The P-glycoprotein efflux pump, an ABC superfamily member, can export a wide variety of hydrophobic drugs, natural products, and peptides from cells, powered by the energy of ATP hydrolysis. Transport substrates appear to first partition into the membrane and then interact with the protein within the cytoplasmic leaflet. Two drug binding sites within P-glycoprotein have been described which interact allosterically, the H-site (binds Hoechst 33342) and the R-site (binds rhodamine 123); however, the structural and functional relationship between the various binding sites appears complex. In this work, we have used fluorescence spectroscopic approaches to characterize the interaction of the transporter with LDS-751 and rhodamine 123, both of which are believed to bind to the putative R-site based on functional transport studies. By carrying out single and sequential dual fluorescence titrations of purified P-glycoprotein with the two substrates, we observed that bound LDS-751 interacted with bound rhodamine 123. Rhodamine 123 and LDS-751 showed a reciprocal negative interaction, each reducing the binding affinity of the other by 5-fold, indicating that the two compounds were simultaneously bound to the protein to form a ternary complex. Fitting of the dependence of the apparent Kd for LDS-751 binding on rhodamine 123 concentration suggested that the two compounds interacted noncompetitively. We conclude that the two-site drug binding model for P-glycoprotein requires modification. The putative R-site appears large enough to accommodate two compounds simultaneously. The locations where LDS-751 and rhodamine 123 bind are likely adjacent to each other, possibly overlapping, and may be within a hydrophobic pocket.

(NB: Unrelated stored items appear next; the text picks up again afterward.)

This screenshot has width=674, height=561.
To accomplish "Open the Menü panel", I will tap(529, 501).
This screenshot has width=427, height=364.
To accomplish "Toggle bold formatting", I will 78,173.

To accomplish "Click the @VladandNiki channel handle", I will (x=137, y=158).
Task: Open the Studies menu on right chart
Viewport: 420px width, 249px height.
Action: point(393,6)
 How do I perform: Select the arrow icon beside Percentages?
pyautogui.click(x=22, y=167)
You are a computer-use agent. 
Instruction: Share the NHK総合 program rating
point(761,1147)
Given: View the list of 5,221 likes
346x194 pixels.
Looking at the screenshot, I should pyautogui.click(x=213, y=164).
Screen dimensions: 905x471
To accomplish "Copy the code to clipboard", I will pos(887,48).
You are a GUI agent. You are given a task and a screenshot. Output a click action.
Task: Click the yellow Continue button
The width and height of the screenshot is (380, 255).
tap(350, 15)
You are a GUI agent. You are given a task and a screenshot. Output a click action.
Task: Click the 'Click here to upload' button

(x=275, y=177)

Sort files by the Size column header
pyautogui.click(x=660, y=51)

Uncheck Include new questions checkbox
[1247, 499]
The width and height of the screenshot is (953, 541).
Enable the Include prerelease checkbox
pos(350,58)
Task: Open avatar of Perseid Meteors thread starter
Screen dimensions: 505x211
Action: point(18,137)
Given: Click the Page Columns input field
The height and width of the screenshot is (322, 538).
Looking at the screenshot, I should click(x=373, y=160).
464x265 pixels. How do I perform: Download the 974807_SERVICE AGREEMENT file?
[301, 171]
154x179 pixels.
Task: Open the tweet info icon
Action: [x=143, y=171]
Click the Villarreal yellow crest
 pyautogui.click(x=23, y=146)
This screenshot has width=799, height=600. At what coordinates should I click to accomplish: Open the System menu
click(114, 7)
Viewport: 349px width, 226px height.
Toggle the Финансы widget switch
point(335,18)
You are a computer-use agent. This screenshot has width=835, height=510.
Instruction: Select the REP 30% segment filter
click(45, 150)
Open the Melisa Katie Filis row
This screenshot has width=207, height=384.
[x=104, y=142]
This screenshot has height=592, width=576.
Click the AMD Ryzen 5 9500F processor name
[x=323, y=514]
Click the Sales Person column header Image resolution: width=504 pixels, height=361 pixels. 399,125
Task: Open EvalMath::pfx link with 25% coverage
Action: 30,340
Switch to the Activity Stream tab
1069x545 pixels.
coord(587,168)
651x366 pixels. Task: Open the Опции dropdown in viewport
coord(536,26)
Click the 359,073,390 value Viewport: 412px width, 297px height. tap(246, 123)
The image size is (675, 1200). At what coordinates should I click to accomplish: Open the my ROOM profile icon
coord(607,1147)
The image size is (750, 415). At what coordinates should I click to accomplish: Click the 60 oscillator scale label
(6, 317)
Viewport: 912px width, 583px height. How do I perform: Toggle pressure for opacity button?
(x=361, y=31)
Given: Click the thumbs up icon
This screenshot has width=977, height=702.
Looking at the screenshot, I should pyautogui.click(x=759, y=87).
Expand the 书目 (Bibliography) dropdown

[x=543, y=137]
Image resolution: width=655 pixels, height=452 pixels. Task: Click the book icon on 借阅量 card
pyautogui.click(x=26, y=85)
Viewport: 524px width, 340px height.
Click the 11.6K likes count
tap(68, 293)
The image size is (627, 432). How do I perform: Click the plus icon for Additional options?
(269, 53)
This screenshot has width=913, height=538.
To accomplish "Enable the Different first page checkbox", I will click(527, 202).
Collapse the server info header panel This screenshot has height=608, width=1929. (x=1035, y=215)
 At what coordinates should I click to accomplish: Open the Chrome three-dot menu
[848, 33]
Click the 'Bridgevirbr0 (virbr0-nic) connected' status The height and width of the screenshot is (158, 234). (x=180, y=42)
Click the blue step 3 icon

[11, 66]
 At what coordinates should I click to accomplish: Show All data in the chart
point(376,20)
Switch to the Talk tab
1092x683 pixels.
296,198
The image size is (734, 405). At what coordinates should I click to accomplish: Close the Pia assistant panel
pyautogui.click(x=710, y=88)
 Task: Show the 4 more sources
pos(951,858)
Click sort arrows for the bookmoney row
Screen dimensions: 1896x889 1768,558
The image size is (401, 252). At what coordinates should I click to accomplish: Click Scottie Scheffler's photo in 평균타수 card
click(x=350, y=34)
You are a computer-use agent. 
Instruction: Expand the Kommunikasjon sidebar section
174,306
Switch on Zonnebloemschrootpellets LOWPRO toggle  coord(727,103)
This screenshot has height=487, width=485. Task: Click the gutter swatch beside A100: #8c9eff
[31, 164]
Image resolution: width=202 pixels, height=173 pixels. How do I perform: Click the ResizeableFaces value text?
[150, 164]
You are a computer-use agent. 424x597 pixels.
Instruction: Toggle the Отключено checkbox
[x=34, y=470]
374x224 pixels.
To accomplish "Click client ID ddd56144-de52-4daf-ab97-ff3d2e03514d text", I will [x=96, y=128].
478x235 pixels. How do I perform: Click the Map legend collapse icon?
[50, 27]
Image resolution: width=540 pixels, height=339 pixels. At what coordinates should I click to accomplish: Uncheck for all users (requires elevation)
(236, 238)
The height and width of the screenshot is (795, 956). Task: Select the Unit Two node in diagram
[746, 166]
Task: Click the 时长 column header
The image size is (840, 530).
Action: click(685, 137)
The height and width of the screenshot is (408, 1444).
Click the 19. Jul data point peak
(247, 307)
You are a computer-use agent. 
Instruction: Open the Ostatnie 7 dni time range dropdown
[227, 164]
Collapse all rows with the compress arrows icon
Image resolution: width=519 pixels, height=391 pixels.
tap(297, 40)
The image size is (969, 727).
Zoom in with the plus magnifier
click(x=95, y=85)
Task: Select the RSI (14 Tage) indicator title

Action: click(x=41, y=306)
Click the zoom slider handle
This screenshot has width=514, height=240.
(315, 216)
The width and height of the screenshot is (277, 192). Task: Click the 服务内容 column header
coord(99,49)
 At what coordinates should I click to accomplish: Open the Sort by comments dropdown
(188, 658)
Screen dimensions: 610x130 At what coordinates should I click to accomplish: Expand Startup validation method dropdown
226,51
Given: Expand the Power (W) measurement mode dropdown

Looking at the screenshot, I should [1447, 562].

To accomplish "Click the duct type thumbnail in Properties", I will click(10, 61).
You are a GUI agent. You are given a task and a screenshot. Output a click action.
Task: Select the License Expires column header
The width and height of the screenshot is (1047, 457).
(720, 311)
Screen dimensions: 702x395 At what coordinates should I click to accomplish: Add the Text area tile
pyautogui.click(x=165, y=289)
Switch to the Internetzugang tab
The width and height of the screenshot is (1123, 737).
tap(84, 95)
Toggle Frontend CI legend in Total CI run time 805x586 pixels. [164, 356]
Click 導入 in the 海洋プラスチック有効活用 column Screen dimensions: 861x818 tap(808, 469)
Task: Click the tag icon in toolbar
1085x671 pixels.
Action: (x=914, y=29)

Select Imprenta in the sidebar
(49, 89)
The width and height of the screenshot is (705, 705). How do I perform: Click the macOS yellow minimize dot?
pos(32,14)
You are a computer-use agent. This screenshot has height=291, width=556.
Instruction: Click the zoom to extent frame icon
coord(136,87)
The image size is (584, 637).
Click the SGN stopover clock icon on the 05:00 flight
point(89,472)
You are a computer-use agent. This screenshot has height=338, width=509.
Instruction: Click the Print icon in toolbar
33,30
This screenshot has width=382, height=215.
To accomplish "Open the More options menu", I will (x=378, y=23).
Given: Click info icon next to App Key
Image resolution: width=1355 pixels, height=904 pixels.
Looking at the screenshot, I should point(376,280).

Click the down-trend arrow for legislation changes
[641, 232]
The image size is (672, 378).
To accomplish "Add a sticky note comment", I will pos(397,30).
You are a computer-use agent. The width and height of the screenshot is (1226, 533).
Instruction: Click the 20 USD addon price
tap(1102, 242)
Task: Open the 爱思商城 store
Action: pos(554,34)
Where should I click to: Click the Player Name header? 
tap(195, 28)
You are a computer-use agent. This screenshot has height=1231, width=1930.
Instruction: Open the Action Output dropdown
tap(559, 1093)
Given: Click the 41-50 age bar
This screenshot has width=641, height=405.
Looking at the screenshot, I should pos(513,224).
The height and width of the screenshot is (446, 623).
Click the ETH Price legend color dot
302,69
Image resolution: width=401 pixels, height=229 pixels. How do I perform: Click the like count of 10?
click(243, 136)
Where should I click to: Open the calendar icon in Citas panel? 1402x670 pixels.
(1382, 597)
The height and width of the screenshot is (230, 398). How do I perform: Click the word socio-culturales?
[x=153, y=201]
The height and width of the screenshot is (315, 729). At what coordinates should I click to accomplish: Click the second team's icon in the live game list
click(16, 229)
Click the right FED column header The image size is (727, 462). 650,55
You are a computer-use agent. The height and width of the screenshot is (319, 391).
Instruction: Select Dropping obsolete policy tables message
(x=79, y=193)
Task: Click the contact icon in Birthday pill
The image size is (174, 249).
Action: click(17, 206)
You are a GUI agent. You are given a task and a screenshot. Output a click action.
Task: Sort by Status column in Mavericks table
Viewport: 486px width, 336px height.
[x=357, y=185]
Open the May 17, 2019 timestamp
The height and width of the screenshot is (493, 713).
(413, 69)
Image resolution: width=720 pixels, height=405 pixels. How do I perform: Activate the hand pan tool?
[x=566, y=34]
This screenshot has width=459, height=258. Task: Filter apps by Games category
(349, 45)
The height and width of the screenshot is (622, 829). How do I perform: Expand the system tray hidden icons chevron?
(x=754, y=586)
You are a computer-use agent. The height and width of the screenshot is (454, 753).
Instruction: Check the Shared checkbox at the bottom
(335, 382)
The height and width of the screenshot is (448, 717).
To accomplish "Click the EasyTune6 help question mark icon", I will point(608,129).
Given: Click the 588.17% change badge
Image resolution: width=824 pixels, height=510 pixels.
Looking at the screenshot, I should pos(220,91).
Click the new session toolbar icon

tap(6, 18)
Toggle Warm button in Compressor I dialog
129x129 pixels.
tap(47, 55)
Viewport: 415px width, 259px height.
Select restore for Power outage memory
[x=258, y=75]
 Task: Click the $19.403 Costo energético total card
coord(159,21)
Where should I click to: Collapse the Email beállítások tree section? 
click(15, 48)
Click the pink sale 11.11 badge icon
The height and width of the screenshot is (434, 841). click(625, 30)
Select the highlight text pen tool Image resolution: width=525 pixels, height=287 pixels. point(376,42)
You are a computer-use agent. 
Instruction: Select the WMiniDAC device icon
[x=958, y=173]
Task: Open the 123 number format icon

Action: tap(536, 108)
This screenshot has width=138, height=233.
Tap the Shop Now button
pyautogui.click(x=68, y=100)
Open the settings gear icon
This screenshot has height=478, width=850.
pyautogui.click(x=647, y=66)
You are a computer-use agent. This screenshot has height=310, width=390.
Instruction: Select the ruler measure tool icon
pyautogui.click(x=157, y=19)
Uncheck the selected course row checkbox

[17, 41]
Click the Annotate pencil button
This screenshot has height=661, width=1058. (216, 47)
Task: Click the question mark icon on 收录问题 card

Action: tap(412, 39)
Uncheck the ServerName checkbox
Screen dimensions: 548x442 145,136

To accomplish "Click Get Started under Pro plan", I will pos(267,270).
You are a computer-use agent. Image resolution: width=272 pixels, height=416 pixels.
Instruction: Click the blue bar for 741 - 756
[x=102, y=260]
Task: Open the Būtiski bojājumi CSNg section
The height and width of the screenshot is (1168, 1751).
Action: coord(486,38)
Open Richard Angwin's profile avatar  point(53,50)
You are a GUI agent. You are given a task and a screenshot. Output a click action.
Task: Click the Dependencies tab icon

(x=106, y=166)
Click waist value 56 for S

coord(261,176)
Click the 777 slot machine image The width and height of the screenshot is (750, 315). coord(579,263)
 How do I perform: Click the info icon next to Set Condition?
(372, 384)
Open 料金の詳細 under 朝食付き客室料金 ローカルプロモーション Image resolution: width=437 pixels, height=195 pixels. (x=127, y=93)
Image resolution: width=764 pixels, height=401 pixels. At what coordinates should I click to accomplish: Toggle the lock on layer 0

Interaction of LDS-751 with P-glycoprotein and mapping of the location of the R drug binding site

Biochemistry 2005 Jan 18;44(2):643-55.15641790 10.1021/bi0485326

One cause of multidrug resistance is the overexpression of P-glycoprotein, a 170 kDa plasma membrane ABC transporter, which functions as an ATP-driven efflux pump with broad specificity for hydrophobic drugs, peptides, and natural products. The protein appears to interact with its substrates within the membrane environment. Previous reports suggested the existence of at least two binding sites, possibly overlapping and displaying positively cooperative interactions, termed the H and R sites for their preference for Hoechst 33342 and rhodamine 123, respectively. In this work, we have used several fluorescence approaches to characterize the molecular interaction of purified P-glycoprotein (Pgp) with the dye LDS-751, which is proposed to bind to the R site. A 50-fold enhancement of LDS-751 fluorescence indicated that the protein binding site was located in a hydrophobic environment, with a polarity lower than that of chloroform. LDS-751 bound with sub-micromolar affinity (K(d) = 0.75 microM) and quenched P-glycoprotein intrinsic Trp fluorescence by 40%, suggesting that Trp emitters are probably located close to the drub-binding regions of the transporter and may interact directly with the dye. Using a FRET approach, we mapped the possible locations of the LDS-751 binding site relative to the NB domain active sites. The R site appeared to be positioned close to the membrane boundary of the cytoplasmic leaflet. The location of both H and R drug binding sites is in agreement with the idea that Pgp may operate as a drug flippase, moving substrates from the inner leaflet to the outer leaflet of the plasma membrane.